WHAT YOU WILL DO: Your output should be the whole listing, identical to the original.

Top of DATASET RECORDS

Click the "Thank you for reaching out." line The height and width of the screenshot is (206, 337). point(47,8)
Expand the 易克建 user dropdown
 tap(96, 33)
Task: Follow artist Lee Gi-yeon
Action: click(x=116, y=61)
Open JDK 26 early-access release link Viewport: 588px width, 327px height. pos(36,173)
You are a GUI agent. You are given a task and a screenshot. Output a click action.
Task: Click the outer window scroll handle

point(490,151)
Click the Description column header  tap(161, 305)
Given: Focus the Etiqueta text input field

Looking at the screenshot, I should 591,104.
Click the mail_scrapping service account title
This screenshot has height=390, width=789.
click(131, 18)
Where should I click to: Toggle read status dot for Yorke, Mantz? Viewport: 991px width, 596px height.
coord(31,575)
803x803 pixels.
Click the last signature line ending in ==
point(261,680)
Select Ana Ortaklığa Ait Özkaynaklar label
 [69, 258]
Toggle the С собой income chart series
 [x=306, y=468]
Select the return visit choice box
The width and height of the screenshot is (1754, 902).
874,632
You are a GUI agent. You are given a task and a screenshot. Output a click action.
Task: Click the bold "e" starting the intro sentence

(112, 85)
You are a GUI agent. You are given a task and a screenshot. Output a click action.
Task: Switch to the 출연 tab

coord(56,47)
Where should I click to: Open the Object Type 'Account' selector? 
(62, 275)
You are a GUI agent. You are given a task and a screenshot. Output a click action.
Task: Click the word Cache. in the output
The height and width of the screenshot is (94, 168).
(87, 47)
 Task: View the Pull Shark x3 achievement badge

Bottom of DATASET RECORDS

EXERCISE RESULT:
Click the "Thank you for reaching out." line The height and width of the screenshot is (206, 337). point(47,8)
Expand the 易克建 user dropdown
 tap(96, 33)
Task: Follow artist Lee Gi-yeon
Action: click(x=116, y=61)
Open JDK 26 early-access release link Viewport: 588px width, 327px height. pos(36,173)
You are a GUI agent. You are given a task and a screenshot. Output a click action.
Task: Click the outer window scroll handle

point(490,151)
Click the Description column header  tap(161, 305)
Given: Focus the Etiqueta text input field

Looking at the screenshot, I should 591,104.
Click the mail_scrapping service account title
This screenshot has height=390, width=789.
click(131, 18)
Where should I click to: Toggle read status dot for Yorke, Mantz? Viewport: 991px width, 596px height.
coord(31,575)
803x803 pixels.
Click the last signature line ending in ==
point(261,680)
Select Ana Ortaklığa Ait Özkaynaklar label
 [69, 258]
Toggle the С собой income chart series
 [x=306, y=468]
Select the return visit choice box
The width and height of the screenshot is (1754, 902).
874,632
You are a GUI agent. You are given a task and a screenshot. Output a click action.
Task: Click the bold "e" starting the intro sentence

(112, 85)
You are a GUI agent. You are given a task and a screenshot. Output a click action.
Task: Switch to the 출연 tab

coord(56,47)
Where should I click to: Open the Object Type 'Account' selector? 
(62, 275)
You are a GUI agent. You are given a task and a screenshot. Output a click action.
Task: Click the word Cache. in the output
The height and width of the screenshot is (94, 168).
(87, 47)
 Task: View the Pull Shark x3 achievement badge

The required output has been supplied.